## Data for locating words and elements
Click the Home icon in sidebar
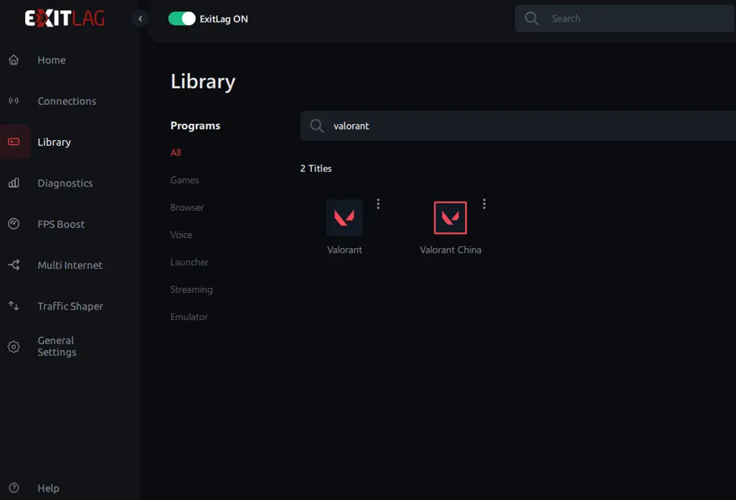The image size is (736, 500). coord(14,60)
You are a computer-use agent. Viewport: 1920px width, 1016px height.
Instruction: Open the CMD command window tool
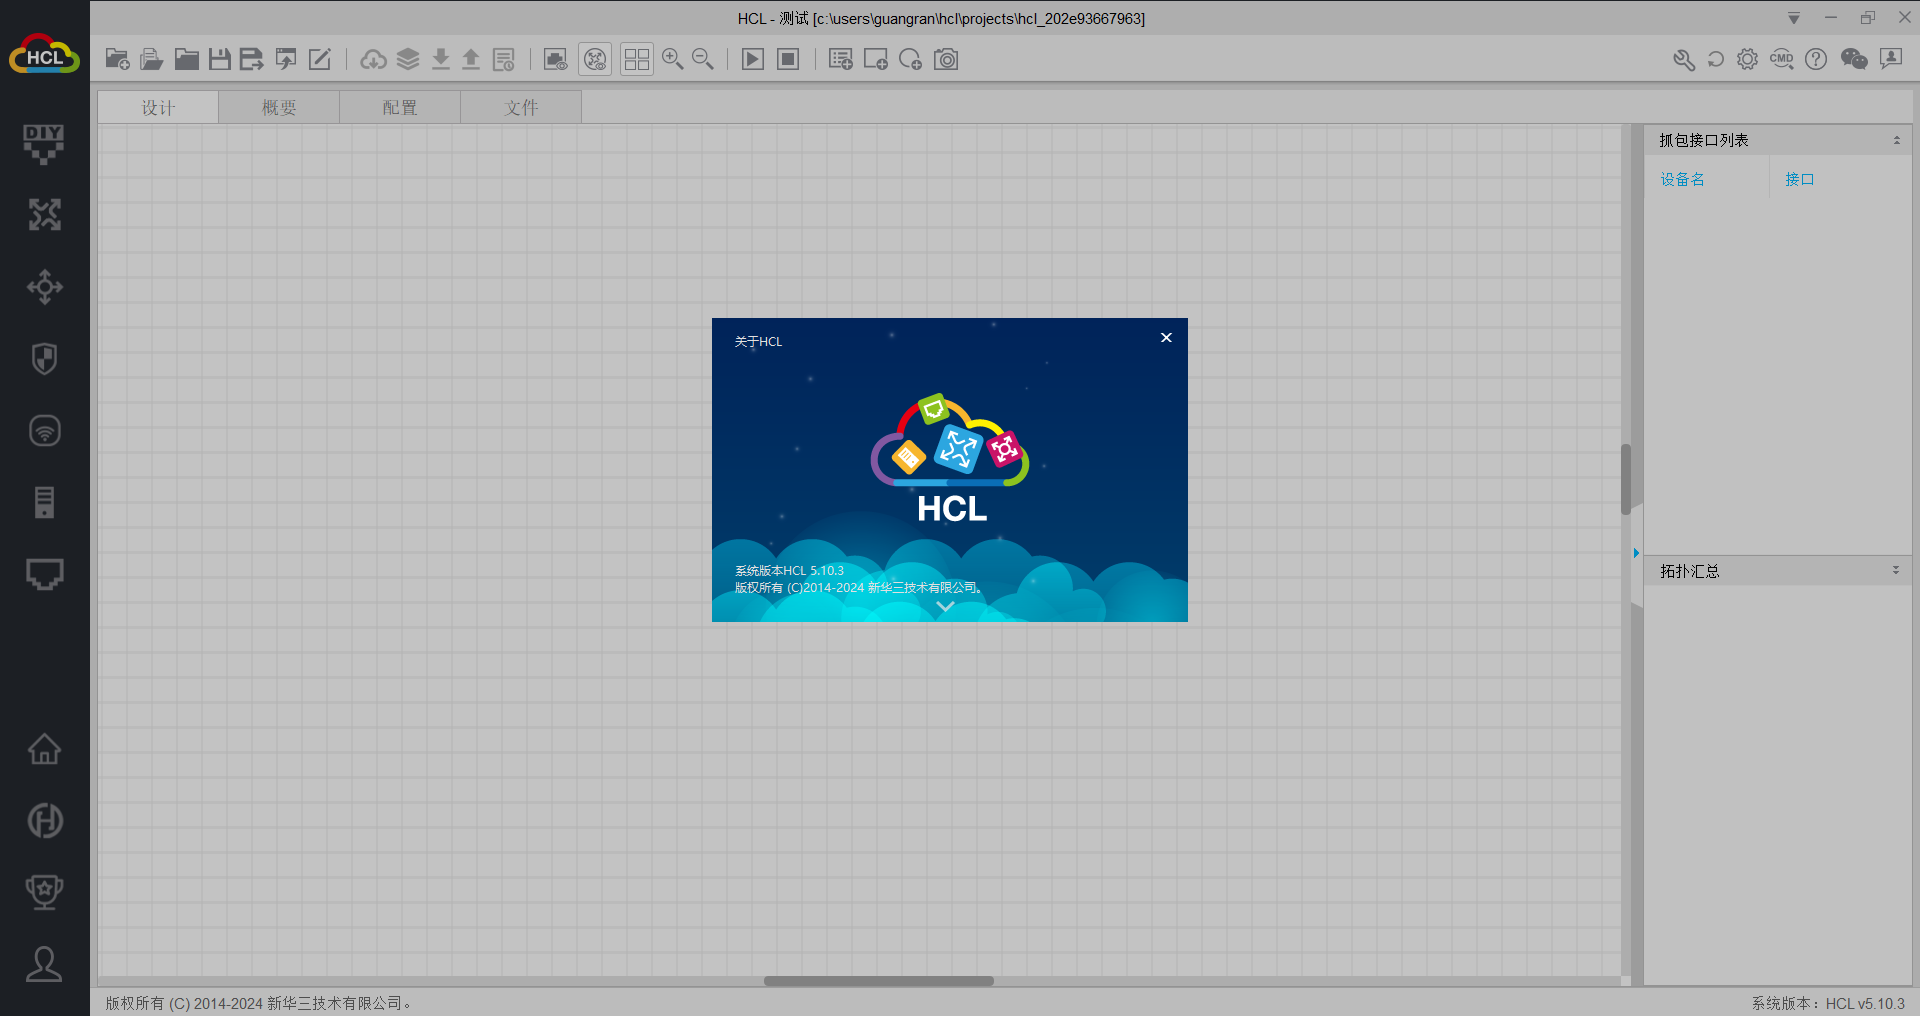[x=1781, y=59]
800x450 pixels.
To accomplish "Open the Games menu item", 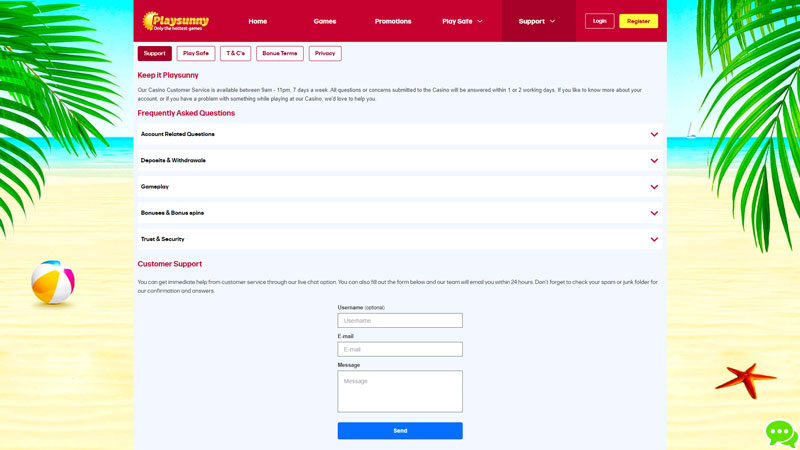I will coord(325,21).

## WHAT TO WORK ON
Please take everything from the start of the records down to the line that contains "[x=1781, y=59]" and write it out again, changing "icon" to "button" and keeping all else the same. Leave the pictures out of your answer.

## RESPONSE TO THE EXERCISE
Click the Home button in sidebar
The image size is (736, 500). coord(14,60)
You are a computer-use agent. Viewport: 1920px width, 1016px height.
Instruction: Open the CMD command window tool
[x=1781, y=59]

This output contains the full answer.